Passage given »
----
Description, in itself, is not a “position”. It can be bent to widely different projects and rhetorical forms. One popular mode of description, for instance, concentrates on the “through lines” of a sequence, the articulations and transitions from one gesture or shot or movement to the next; it tries to tease out the tension, dynamism, or what Jean-Luc Godard called the “current” animating a filmic passage.  Another, more recent mode, subtracts the shot as a unit from the flow of a narrative or an articulated sequence, and mines it for peripheral, superfluous or incidental detail – an approach variously equated with surrealist irrationalism, postmodern “distraction”, and Farber’s ethos of “termite art”.  There is nothing inherent in descriptive critical writing that necessitates the adoption of a long-form scan.
By a weird coincidence, two recent books on Godard pick many of the same films to analyse  , and both use the rhetorical form of scanning. I admit to instant surprise and trepidation upon noticing this latter choice, because, of all directors, I would have imagined that scanning works least well on a collagist like Godard. (This is another inescapable fact about scanning, or indeed any specific rhetorical mode: it fits some works better than others.) But the decision to scan a few Godard classics that have already attracted reams of critical commentary obviously functions as a “throw of the dice”, an attempt to spark some new insights and generate a new way of claiming, perhaps honouring, these works.
So what do the old critical modes lack, what did they miss in Godard? There have been many descriptive, evocative, “termitic” and overtly literary attempts at Godard commentary;  but they have all seemed piecemeal, too fragmentary, not really managing to bridge the abyss between impressionism and solid, systematisable knowledge for more than a moment. On the other side of that abyss, there are the rigorous, textual analyses – more successful in pinning down the materialist strategies of Godard’s essentially “Brechtian” and dogmatic works than the elusive mysteries of the other two thirds of his output.  Somewhere between pure, poetic effusion and the imposition of “codes”, various sorts of thematic analysis have struggled, valiantly or irritatedly, to make convincing sense of Godard’s work – and many such attempts conclude by giving up the ghost with a shrug.  Godard’s movies have always posed enormous challenges to those who seek economy, logic, depth and richness in a film, since they fragment so readily under inspection according to traditional aesthetic criteria. (Try teaching a Godard movie: once you get past the usual generalities and contextual remarks, you will discover the films make for a frustratingly difficult “read”.)
However, it has never seemed enough, at another extreme, to simply champion Godard’s work as modernist anti-cinema, wilfully incoherent and subversive of this or that convention.  Jacques Aumont was right to specify that Godard’s work until 1968 demonstrates a rigorous “displacement” of cinematic conventions (including those of ‘classicism’), “not a break, a rejection, or a departure”.  Perhaps an even more pressing reason why Godard’s work refuses to be sewed and sold as mere anti-cinema is that, after all, so many of us have, as film fans, lived these movies, taken the gestalt of their mood, sensibility and suggestiveness right into our beings.  There has to be some kind of richness there, surely – and it should, by all rights, be amenable to an analysis.
----
Recorded information »
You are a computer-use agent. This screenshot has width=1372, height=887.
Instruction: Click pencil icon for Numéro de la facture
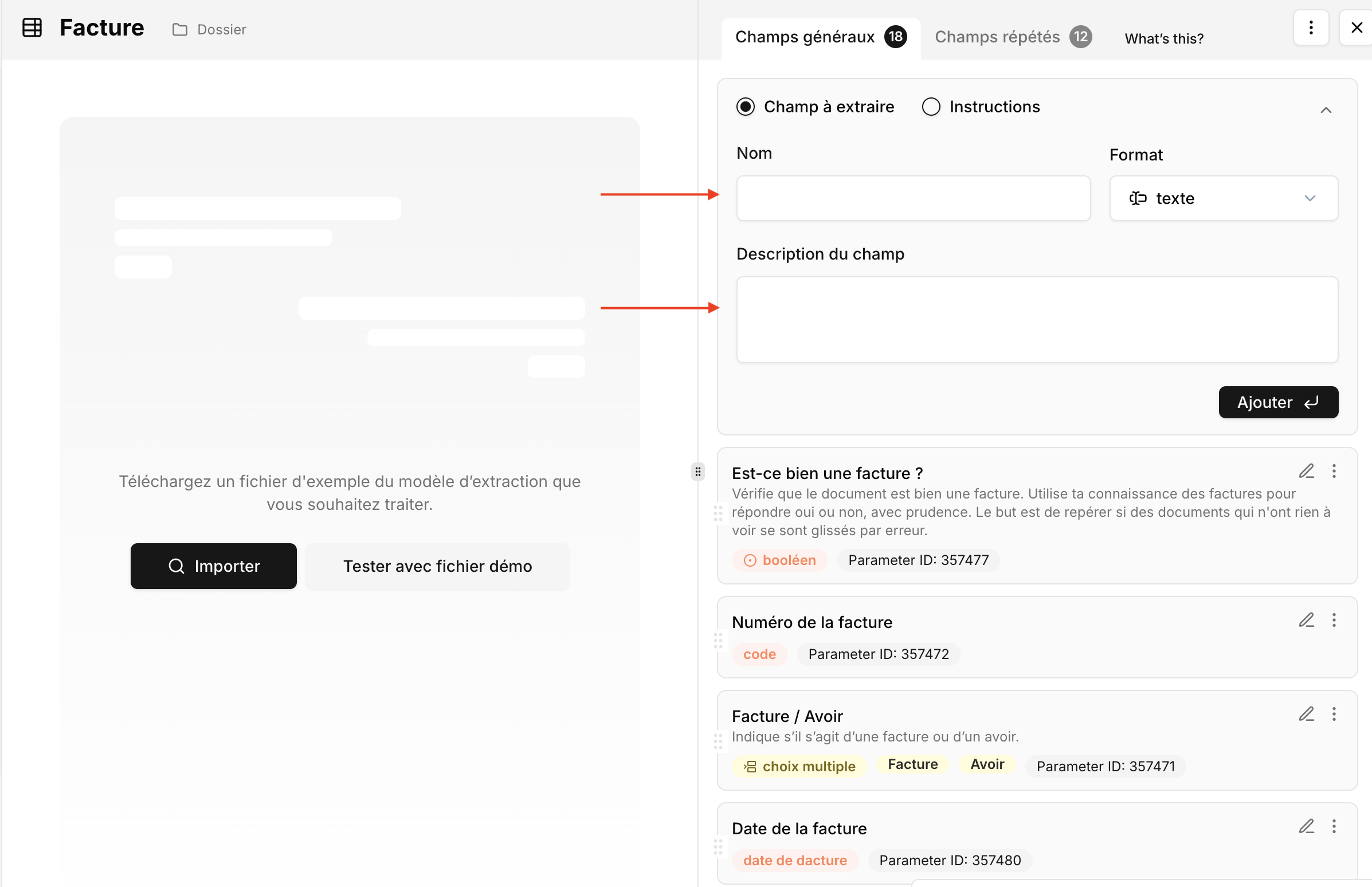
----
Problems to work on »
1/ In the Godard passage, what did Jacques Aumont say Godard's work until 1968 demonstrates?
2/ Please return the Godard passage from "Description, in itself, is" to "a long-form scan.", inclusive, copied word for word.
Work only from the Godard passage, not the lines.

Results of the tasks »
1/ A rigorous "displacement" of cinematic conventions, including those of classicism.

2/
Description, in itself, is not a “position”. It can be bent to widely different projects and rhetorical forms. One popular mode of description, for instance, concentrates on the “through lines” of a sequence, the articulations and transitions from one gesture or shot or movement to the next; it tries to tease out the tension, dynamism, or what Jean-Luc Godard called the “current” animating a filmic passage.  Another, more recent mode, subtracts the shot as a unit from the flow of a narrative or an articulated sequence, and mines it for peripheral, superfluous or incidental detail – an approach variously equated with surrealist irrationalism, postmodern “distraction”, and Farber’s ethos of “termite art”.  There is nothing inherent in descriptive critical writing that necessitates the adoption of a long-form scan.